Where the AD and AS curves cross. E.g. at price level P and output Y on the SRAS curve below
How do shifts in aggregate demand affect equilibrium levels of real national output in the short run.
- This graph shows a SRAS curve with an AD curve.
- When there’s an increase in aggregate demand and the AD curve shifts from AD to AD1, the new equilibrium point will be at price level P1 and output Y1.
- There’s been an increase in output, which will lead to an increase in derived demand, so more jobs are created and unemployment is reduced.
- But there has also been rises in prices – this is ‘demand-pull’ inflation.
- A decrease in AD will have the opposite effect – output will be reduced and there will be an increase in unemployment, but price levels will fall.
How do shifts in aggregate demand affect equilibrium levels of real national output in the long run.
- This graph shows an LRAS curve along with an AD curve.

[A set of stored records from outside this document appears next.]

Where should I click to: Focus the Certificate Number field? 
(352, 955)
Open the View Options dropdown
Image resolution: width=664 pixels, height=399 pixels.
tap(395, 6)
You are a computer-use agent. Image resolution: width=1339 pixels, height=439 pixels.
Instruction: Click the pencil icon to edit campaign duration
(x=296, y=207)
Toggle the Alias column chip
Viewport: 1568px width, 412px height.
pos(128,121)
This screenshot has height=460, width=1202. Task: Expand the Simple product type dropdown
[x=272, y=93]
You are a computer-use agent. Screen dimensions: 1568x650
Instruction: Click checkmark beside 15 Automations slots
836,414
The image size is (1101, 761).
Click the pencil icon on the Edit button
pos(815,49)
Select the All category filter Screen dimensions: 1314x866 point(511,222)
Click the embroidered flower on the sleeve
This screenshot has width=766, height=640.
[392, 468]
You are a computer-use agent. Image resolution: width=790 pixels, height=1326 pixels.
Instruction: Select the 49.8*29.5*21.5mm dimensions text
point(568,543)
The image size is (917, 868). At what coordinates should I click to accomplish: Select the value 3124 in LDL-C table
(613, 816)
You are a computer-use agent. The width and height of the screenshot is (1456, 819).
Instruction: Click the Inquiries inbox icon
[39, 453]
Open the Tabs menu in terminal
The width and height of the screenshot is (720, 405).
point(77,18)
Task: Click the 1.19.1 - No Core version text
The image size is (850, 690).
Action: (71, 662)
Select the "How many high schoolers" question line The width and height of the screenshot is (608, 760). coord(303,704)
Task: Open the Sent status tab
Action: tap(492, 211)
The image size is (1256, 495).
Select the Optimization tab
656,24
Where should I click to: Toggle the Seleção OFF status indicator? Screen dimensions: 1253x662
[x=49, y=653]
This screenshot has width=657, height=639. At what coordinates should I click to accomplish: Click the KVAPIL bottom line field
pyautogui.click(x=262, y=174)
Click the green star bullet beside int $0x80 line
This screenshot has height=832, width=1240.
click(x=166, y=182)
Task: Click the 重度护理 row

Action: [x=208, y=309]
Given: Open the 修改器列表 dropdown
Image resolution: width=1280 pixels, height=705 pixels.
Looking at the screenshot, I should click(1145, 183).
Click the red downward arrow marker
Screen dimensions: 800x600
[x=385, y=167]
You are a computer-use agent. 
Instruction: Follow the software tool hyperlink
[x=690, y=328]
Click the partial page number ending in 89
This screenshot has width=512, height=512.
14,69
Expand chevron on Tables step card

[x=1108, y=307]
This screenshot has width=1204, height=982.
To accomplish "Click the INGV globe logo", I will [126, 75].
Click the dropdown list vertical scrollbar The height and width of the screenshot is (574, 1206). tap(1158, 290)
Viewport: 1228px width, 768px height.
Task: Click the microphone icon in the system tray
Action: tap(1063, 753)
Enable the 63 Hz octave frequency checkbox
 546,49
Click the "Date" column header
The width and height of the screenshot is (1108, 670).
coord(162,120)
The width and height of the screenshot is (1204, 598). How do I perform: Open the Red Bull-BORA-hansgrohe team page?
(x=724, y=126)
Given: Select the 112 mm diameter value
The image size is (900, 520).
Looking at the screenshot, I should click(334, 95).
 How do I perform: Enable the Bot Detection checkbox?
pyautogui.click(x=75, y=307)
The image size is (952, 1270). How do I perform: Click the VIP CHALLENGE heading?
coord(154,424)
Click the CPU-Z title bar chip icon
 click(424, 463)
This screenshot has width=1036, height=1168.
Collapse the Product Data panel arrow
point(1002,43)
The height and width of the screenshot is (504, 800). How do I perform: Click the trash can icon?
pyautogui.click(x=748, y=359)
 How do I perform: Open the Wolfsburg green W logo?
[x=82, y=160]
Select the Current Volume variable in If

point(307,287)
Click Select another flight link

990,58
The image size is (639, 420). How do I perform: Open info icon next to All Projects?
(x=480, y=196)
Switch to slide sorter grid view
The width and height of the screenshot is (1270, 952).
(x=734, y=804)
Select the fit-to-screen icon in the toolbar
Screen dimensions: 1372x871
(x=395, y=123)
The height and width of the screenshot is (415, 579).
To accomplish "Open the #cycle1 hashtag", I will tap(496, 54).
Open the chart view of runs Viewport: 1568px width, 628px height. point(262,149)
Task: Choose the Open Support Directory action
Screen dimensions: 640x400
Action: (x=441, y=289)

- Now when the AD curve shifts from AD to AD1, the new equilibrium point will be at price level P1, but the output hasn’t changed (and unemployment cannot fall) – because the economy is already running at full capacity.
- So the only effect is that prices rise – an example of ‘demand-pull’ inflation.
How do shifts in aggregate demand affect equilibrium levels of real national output in the short run.
- This graph shows an AD curve with a SRAS curve shifting.
- An increase in AS (shown by a shift to the right from SRAS to SRAS1) will lead to an increase in the capacity of the economy. This will result in an increase in output – so there’s increased economic growth. There will be more jobs, reducing unemployment. The price level will tend to fall and the economy will become more competitive internationally, improving the balance of payments.
- On the other hand, a decrease in AS would worsen the state of all four macroeconomic indicators.
How do shifts in aggregate demand affect equilibrium levels of real national output in the long run.
- If LRAS increases (from LRAS to LRAS1), then in the long run output is increased, the price level falls, the balance of payments will potentially improve and the economy remains at full employment.
- So a shift of the LRAS curve will also tend to cause all four macroeconomic policy indicators to improve or worsen at the same time.
Effects of an increase in AD on the Keynesian LRAS curve
If AD increases from AD1 to AD2, the effects are the same as those seen in the classical LRAS – there’s an increase in prices but no increase in output. This corresponds to an economy that’s already operating at full capacity.
If AD increases from AD3 to AD4, then there’s an** increase in output but no increase in prices**. This corresponds to an economy deep in depression.
If AD increases from AD5 to AD1, then there are increases in both output and price. This corresponds to an economy operating just under full capacity.